Now, however, FanDuel and DraftKings, two of the largest and most successful companies that were helped most by the High Court’s lifting of that anti-free market law, are looking to use Uncle Sam’s regulatory powers to kill some of their competitors in the same way that the brick- and-mortar casinos tried to stop FanDuel and DraftKings’ operations in the 1990s.

The Sports Betting Alliance, the trade association representing these two companies and other major online gaming interests, is working to convince government regulators across the country to unfairly categorize certain fantasy sports contests that compete with their products as “illegal sports betting.”

This most recent chapter in the saga of crony capitalism started early last year, when a lobbyist for Sports Betting Alliance emailed the Wyoming Gaming Commission asking it to reclassify their competitors’ operations as “proposition parlay bets” by regulatory fiat. Shortly thereafter, a representative from the Commission responded that his office would soon send cease-and-desist letters to those companies – which was done in an unusually expeditious manner.

Anyone familiar with government regulatory processes know how unusual it is for legal offices and regulators to make decisions quickly on matters such as the one brought to the Wyoming Gaming Commission, especially in the absence of authorizing legislation and without initiating any rulemaking process. Significant, publicized investigations and analyses (which would involve contacting the purported problem operators in question) would generally occur first. None of that appears to have taken place in this case — public officials seem to have acted on the lobbyist’s concerns without receiving input from anyone else.

Since this occurred in Wyoming, several other states, including Michigan, New York, and Florida, have either taken or have begun considering similar action against “pick ’em” fantasy sports, and the Sports Betting Alliance reportedly is approaching Congress for similar help.

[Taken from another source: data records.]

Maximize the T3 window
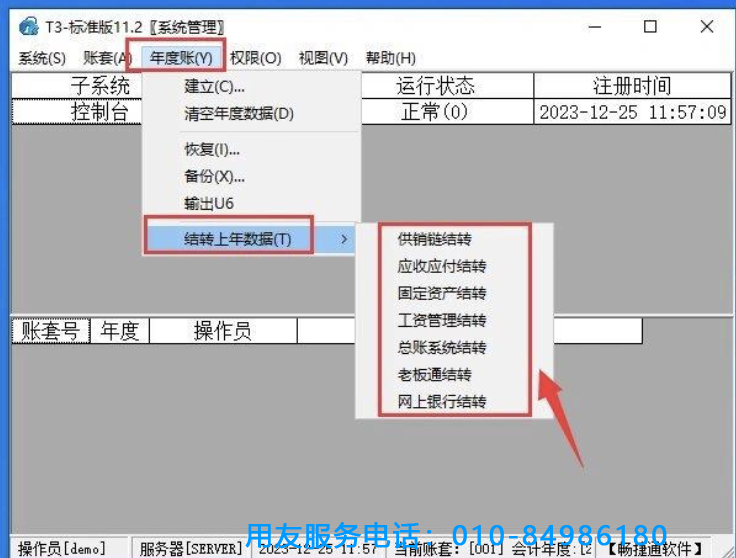This screenshot has height=558, width=736. click(651, 27)
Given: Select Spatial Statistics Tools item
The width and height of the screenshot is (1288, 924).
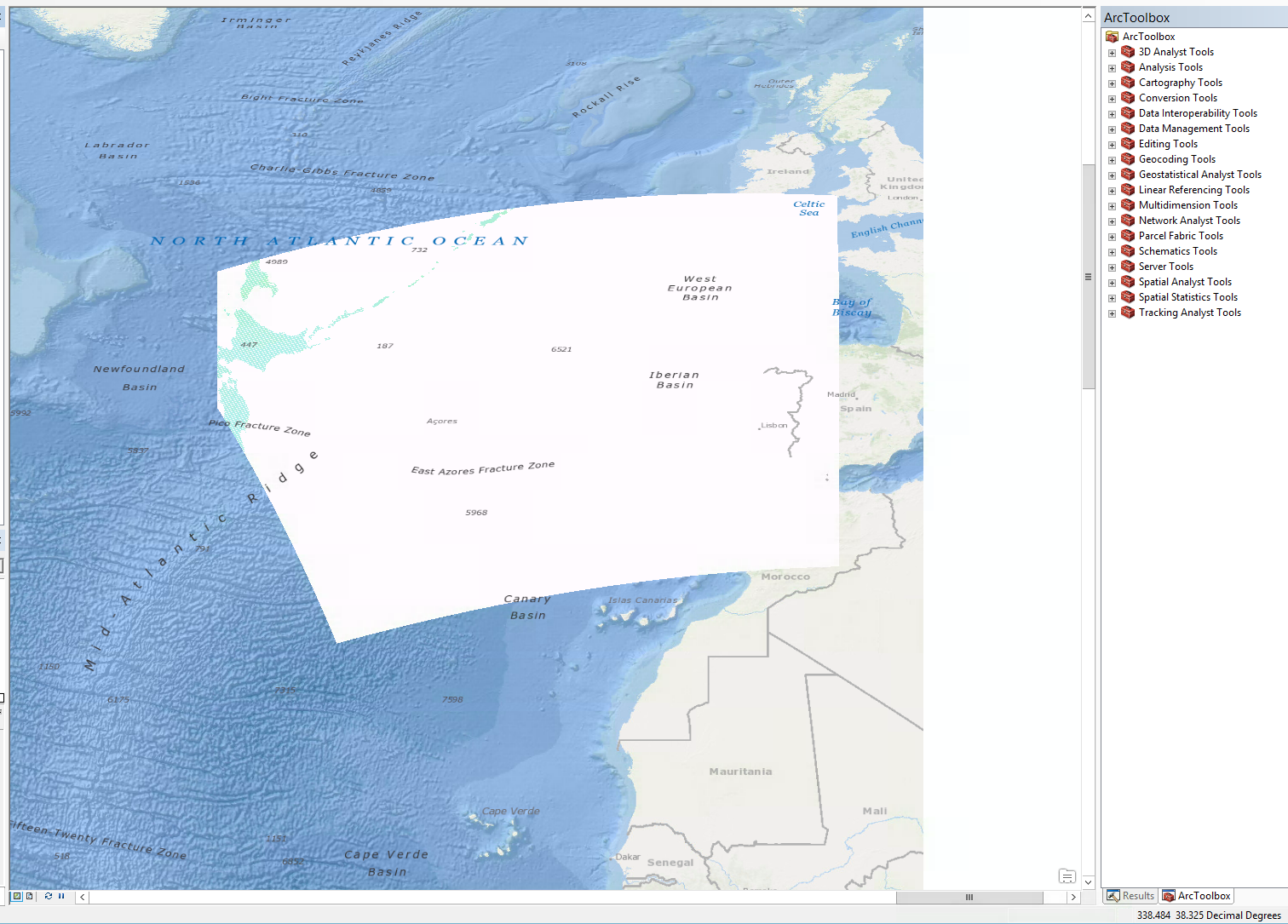Looking at the screenshot, I should coord(1187,297).
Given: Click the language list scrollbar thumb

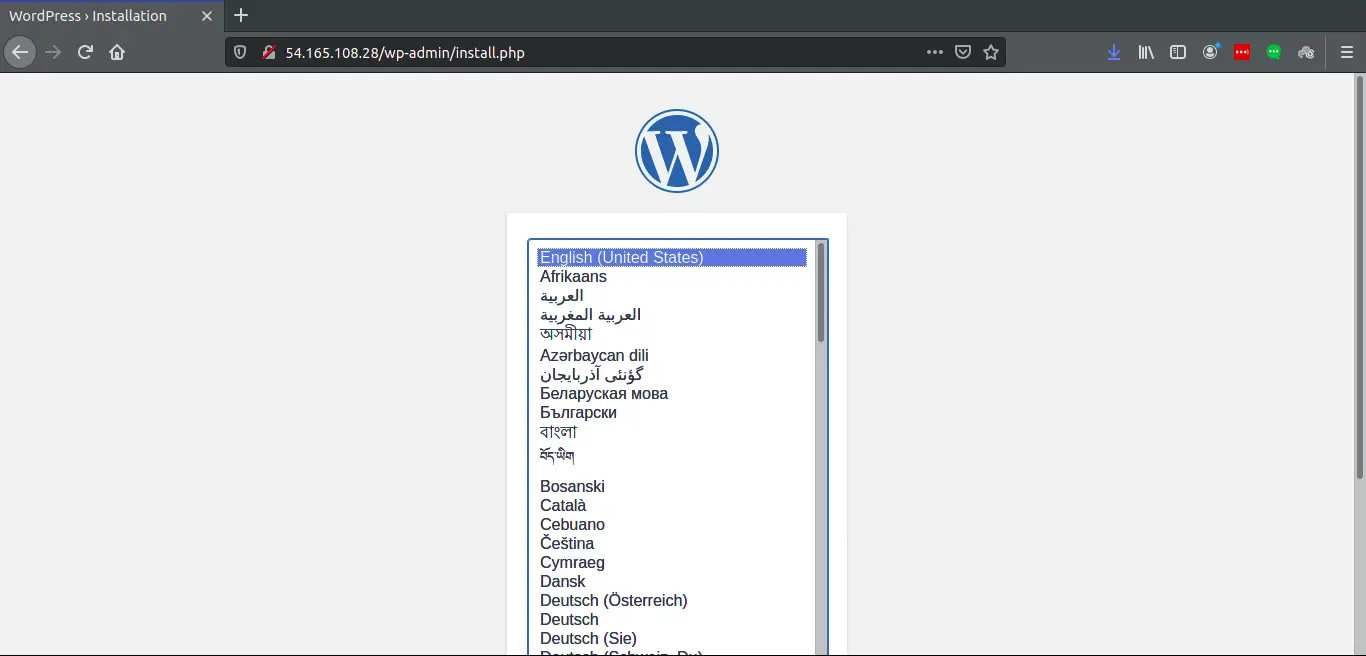Looking at the screenshot, I should 821,292.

The upshot of this is that the very same companies that felt the heat and stress of abusive government regulations years ago are now going after their competitors in a similarly unfair way. Sadly, what we are witnessing is nothing new. All too often, smaller or upstart companies cry foul about the broken system of backroom political dealmaking by the big boys, but only until they become sufficiently successful and established to run those backrooms themselves. It is Crony Capitalism at its finest.

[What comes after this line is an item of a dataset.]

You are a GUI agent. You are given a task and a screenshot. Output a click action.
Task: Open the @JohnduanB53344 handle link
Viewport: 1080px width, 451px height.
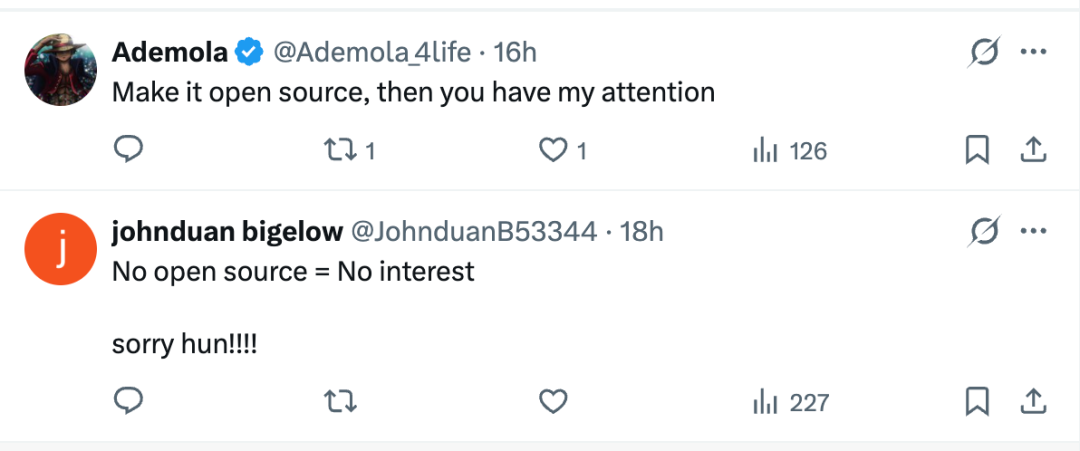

In 2017, the Federal Trade Commission blocked a proposed merger of DraftKings and FanDuel because it feared that this very same anti- competitive activity would occur. While the merger never moved forward, these two companies now appear to be operating as an exploitative duopoly instead of a monopoly.

The time now appears ripe for Rep. Jim Jordan (R-OH) and Sen. Dick Durbin’s (D-IL), chairmen of the respective House and Senate Judiciary Committees, to launch hearings into the online gaming sector to investigate these regulatory proposals and the behavior of these conglomerates more closely. The fate of the fair and free online fantasy sports markets and gaming that I and other former colleagues worked so hard to restore a quarter century ago, behooves them to do so.

Bob Barr represented Georgia’s Seventh District in the U.S. House of Representatives from 1995 to 2003. He served as the United States Attorney in Atlanta from 1986 to 1990 and was an official with the CIA in the 1970s. He currently practices law in Atlanta, Georgia.